Stored items from a collection
------------------------------------------------

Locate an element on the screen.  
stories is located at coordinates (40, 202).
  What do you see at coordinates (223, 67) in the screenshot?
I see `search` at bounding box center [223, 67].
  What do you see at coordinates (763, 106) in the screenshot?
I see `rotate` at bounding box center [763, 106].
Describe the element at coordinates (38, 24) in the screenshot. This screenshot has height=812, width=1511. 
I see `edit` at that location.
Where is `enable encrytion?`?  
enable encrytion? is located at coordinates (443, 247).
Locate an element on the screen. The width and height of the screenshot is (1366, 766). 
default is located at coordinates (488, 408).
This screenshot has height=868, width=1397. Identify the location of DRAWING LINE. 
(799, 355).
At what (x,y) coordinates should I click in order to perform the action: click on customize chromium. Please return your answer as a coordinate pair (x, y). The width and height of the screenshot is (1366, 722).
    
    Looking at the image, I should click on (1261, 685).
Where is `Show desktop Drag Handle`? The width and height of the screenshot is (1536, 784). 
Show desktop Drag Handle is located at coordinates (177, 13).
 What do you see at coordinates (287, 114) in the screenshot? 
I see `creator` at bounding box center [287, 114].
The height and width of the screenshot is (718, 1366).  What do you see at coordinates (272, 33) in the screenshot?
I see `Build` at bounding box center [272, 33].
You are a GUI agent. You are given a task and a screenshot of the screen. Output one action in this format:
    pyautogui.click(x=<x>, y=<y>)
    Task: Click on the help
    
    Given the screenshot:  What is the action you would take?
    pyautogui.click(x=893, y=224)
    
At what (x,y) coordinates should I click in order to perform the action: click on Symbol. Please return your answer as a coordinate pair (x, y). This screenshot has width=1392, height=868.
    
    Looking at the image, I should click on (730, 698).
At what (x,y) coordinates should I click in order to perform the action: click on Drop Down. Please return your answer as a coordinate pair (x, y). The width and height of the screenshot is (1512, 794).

------------------------------------------------

WHAT TO DO
Copy the data word for word from its beginning through the line containing "(799, 355).", including that line.

THE ANSWER
Locate an element on the screen.  
stories is located at coordinates (40, 202).
  What do you see at coordinates (223, 67) in the screenshot?
I see `search` at bounding box center [223, 67].
  What do you see at coordinates (763, 106) in the screenshot?
I see `rotate` at bounding box center [763, 106].
Describe the element at coordinates (38, 24) in the screenshot. This screenshot has height=812, width=1511. 
I see `edit` at that location.
Where is `enable encrytion?`?  
enable encrytion? is located at coordinates (443, 247).
Locate an element on the screen. The width and height of the screenshot is (1366, 766). 
default is located at coordinates (488, 408).
This screenshot has height=868, width=1397. Identify the location of DRAWING LINE. 
(799, 355).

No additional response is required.